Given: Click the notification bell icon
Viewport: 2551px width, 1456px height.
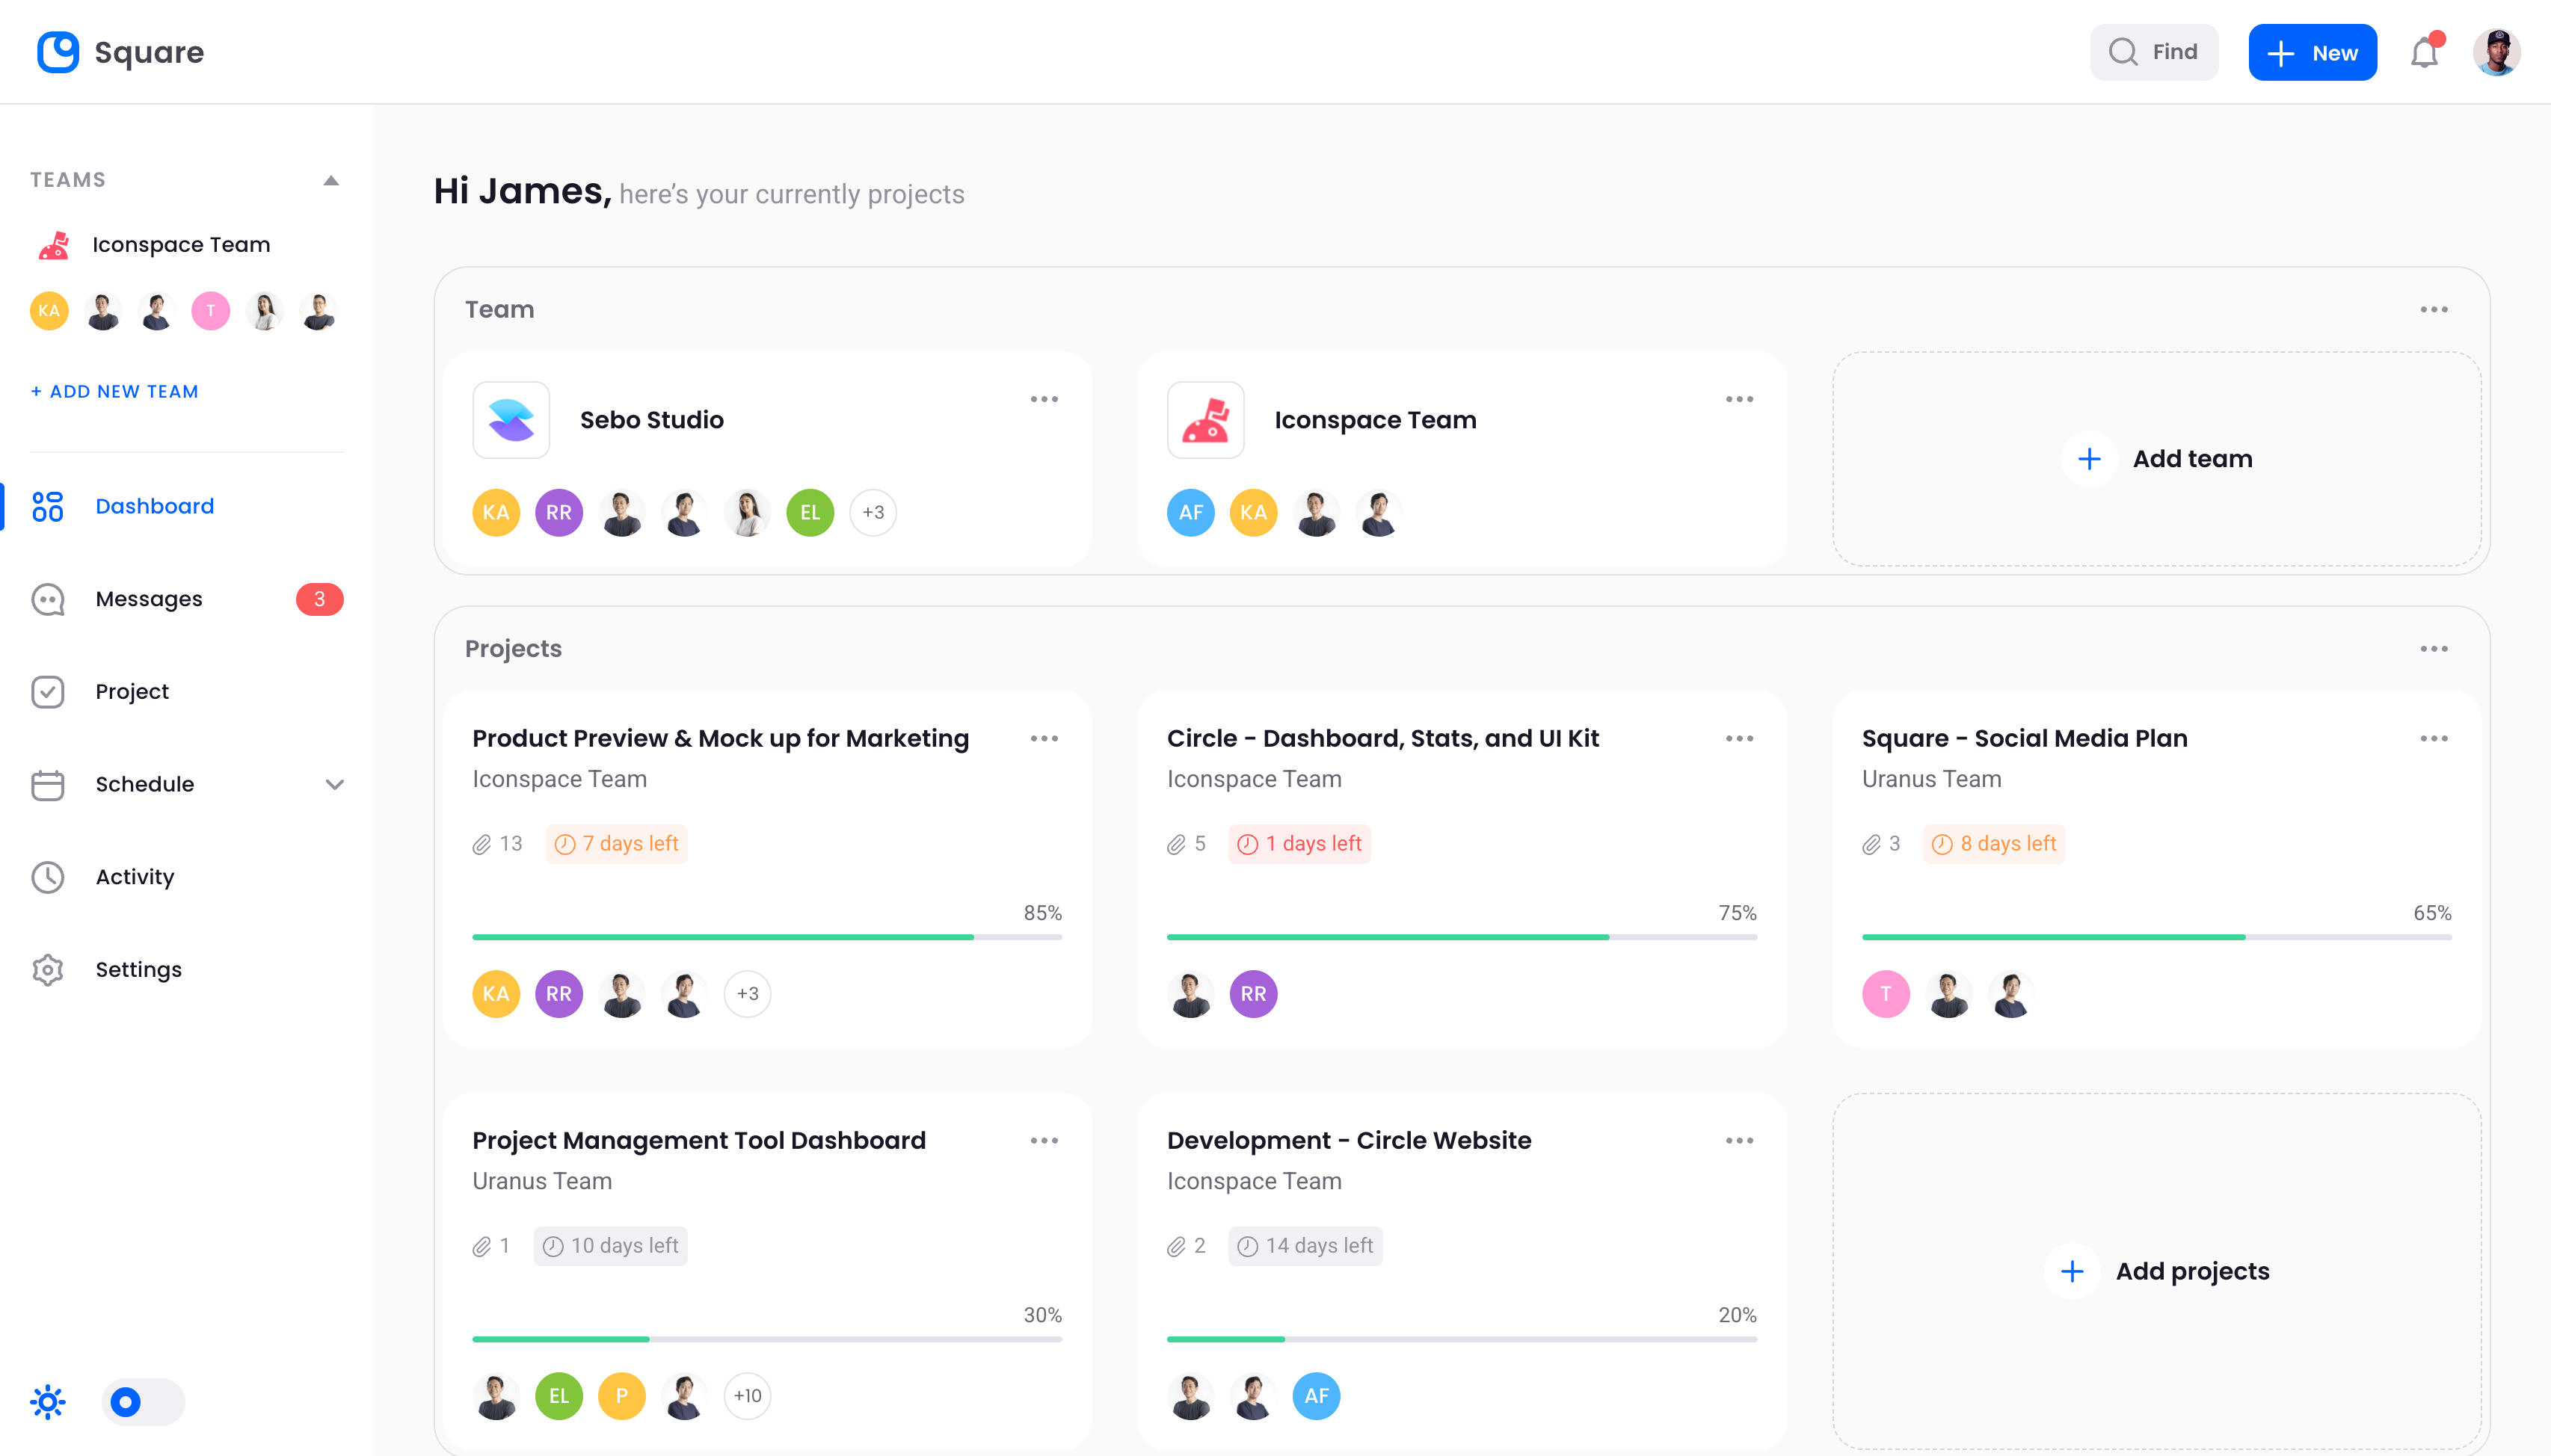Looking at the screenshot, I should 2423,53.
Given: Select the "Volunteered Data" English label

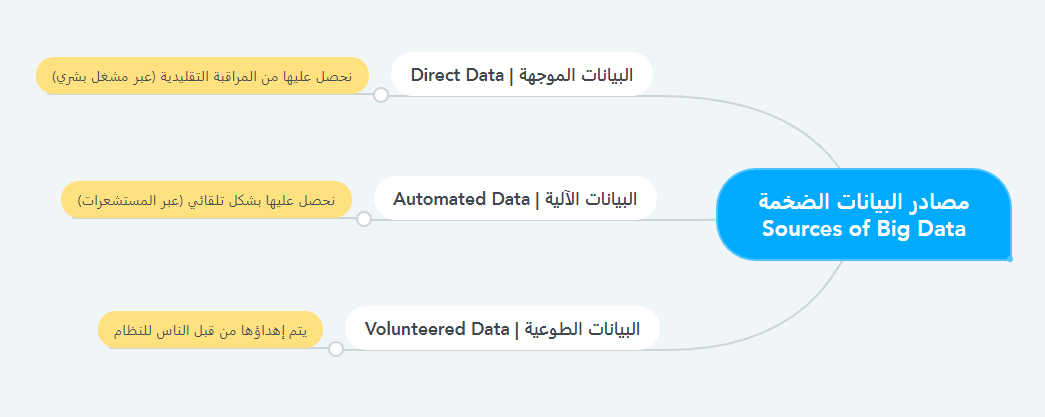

==================================================

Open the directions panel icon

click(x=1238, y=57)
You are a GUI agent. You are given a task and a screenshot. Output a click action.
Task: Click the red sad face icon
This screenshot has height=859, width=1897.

==================================================

#### What this task involves
How many lines in the items above contain the word "width"? Reply with the number alone.

#### Result
2